_Document passage_
==================================================

Beauty Trends

The Kardashian Effect: How They Changed Our Beauty Standards for Better & Worse

How you feel about their influence might be how you feel about class and race in America. Brunel University London held its own intellectual Kimposium to assess the famous family’s impact on pop culture across the world. Lauren Michele Jackson, author of White Negroes, describes Kim as representative of American race discourse. If Kim is good at anything, she posits, it’s “metachrosis,” or the power of some animals to change color voluntarily. “Kim’s distance from whiteness, however relative, made her a person of interest and revulsion — that is, a desirable person,” she writes. “Kim’s particular fame derives from a cherished place in the American racial imagination that, combined with wealth, prevents contact with the deathly effects of brownness in this country, while reaping the exoticism of not-quite-whiteness.”

In one photo, Kim may look California pale, with white-blonde hair and heavy, black sunglasses. In another, she’s browned enough to garner accusations of blackface and having to address that on the show. And then she wears Fulani braids, attributes the style to a white woman, and the cycle of enmity and celebrity goes on.

==================================================

_Source material_
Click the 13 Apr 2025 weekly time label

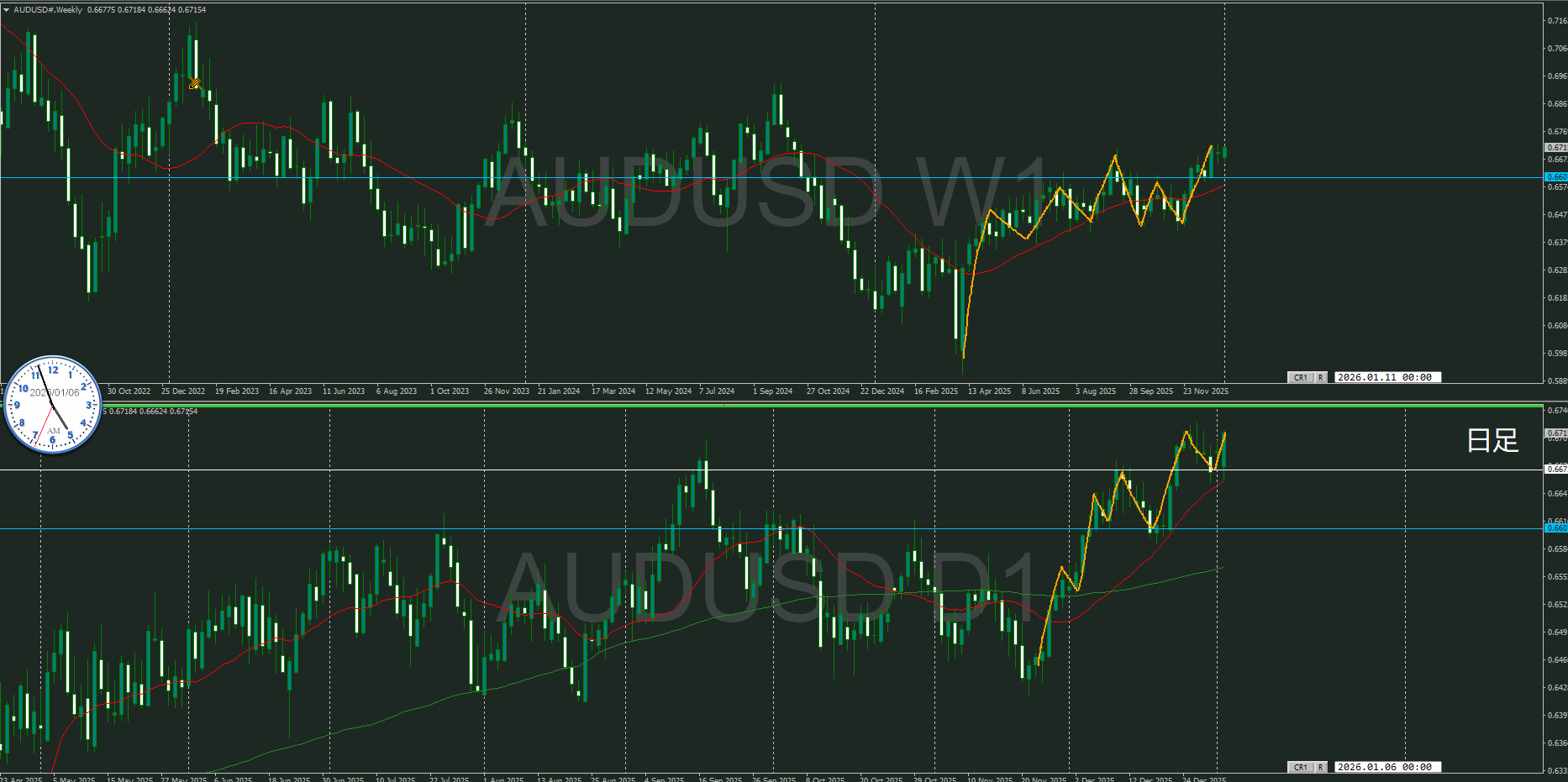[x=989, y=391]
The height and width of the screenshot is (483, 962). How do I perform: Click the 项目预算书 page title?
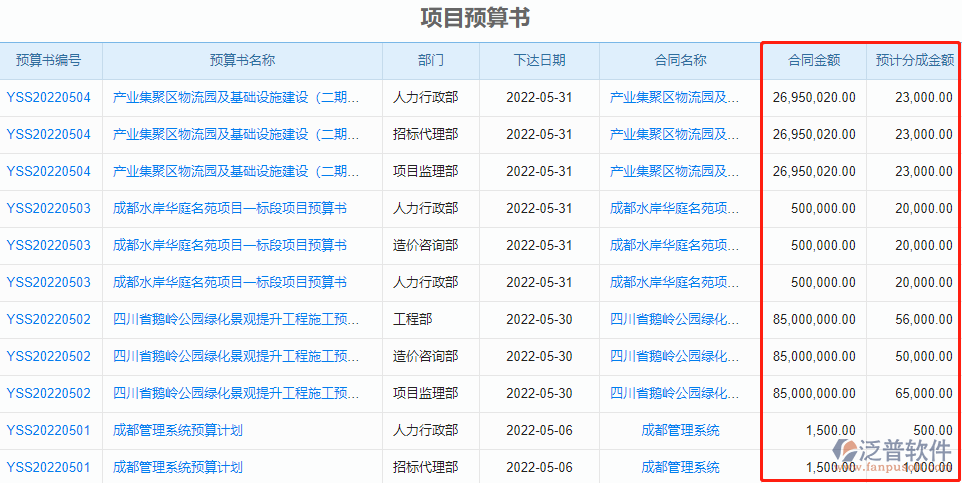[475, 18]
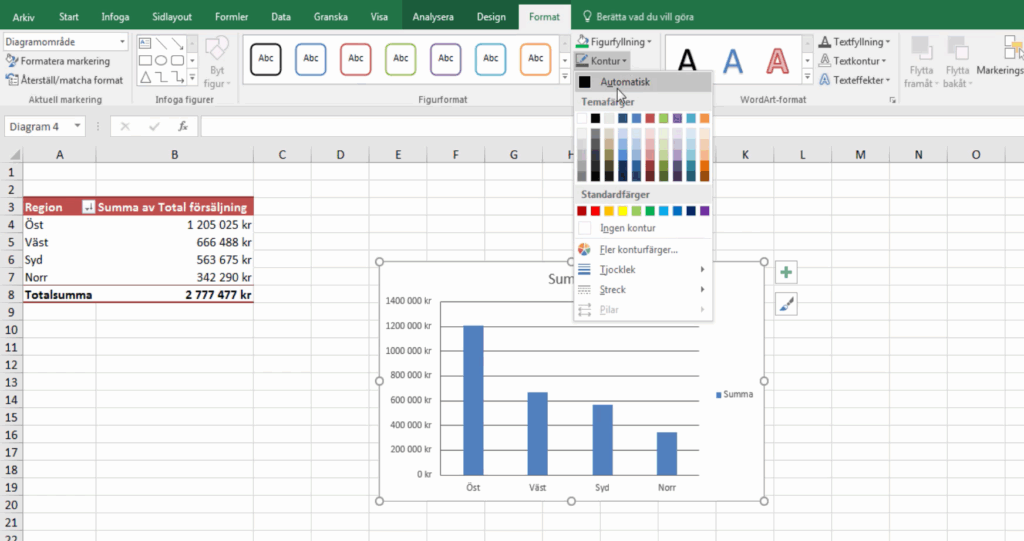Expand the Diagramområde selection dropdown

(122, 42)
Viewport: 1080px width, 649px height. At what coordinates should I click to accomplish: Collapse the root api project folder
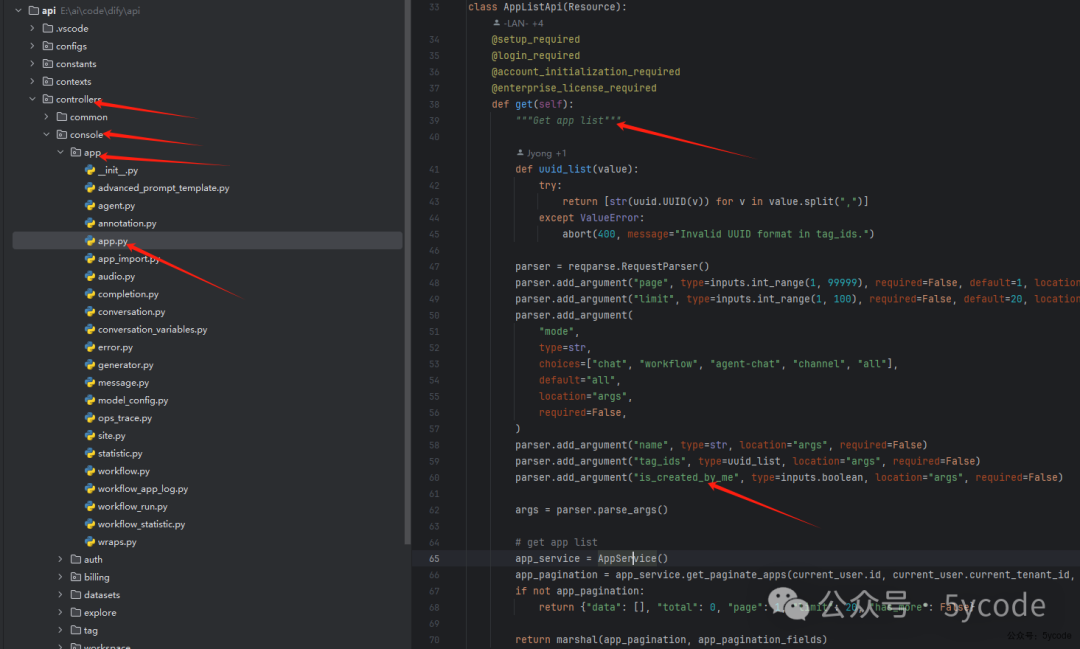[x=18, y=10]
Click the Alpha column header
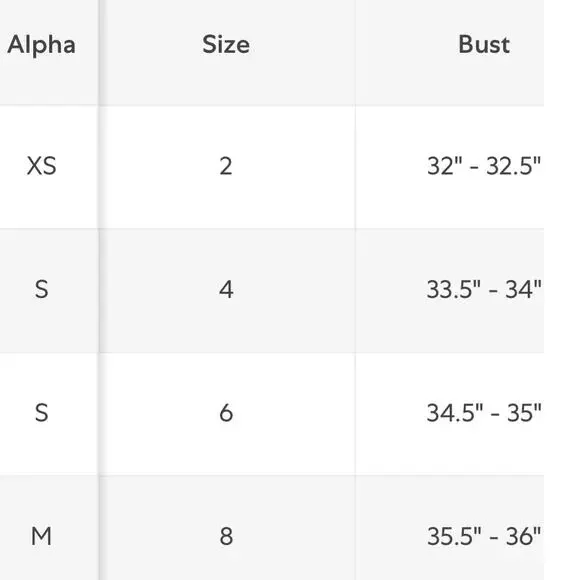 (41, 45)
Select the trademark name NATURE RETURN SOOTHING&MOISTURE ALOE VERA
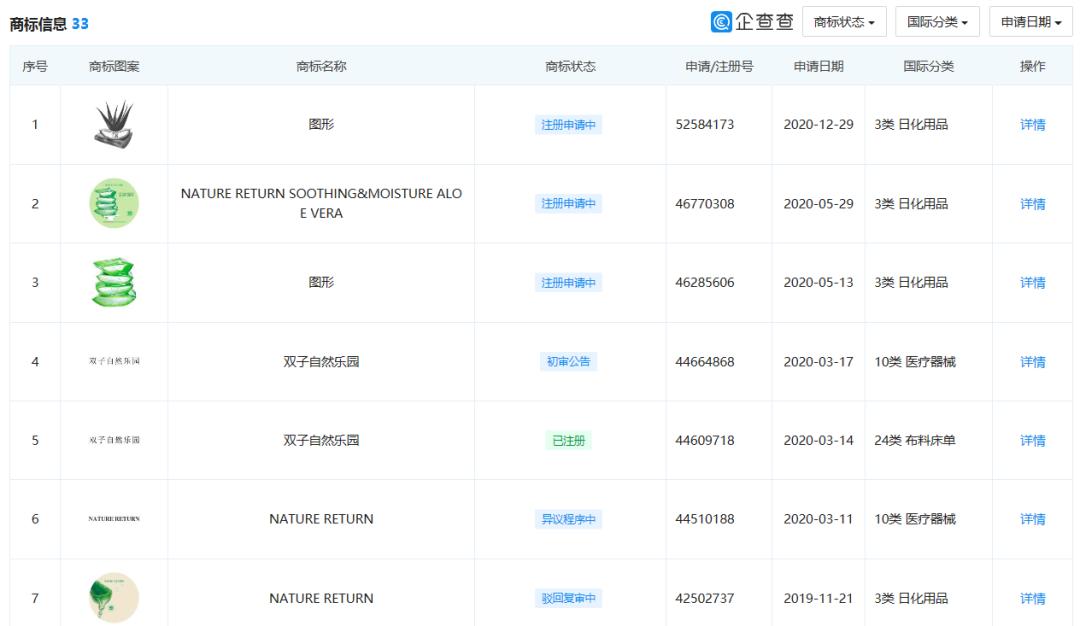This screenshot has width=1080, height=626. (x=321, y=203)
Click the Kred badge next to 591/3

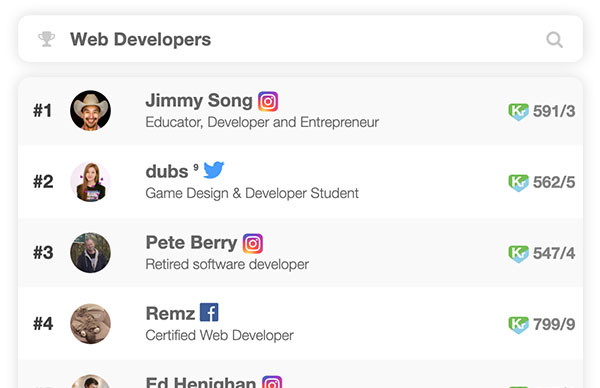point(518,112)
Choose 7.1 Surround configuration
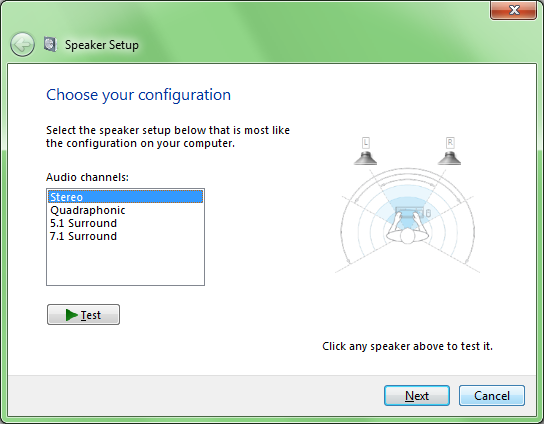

==================================================

_Exercise prompt_
From the Kardashian beauty article above, write out the passage word for word, starting with "In one photo, Kim" and ending after "celebrity goes on.".

_Expected answer_
In one photo, Kim may look California pale, with white-blonde hair and heavy, black sunglasses. In another, she’s browned enough to garner accusations of blackface and having to address that on the show. And then she wears Fulani braids, attributes the style to a white woman, and the cycle of enmity and celebrity goes on.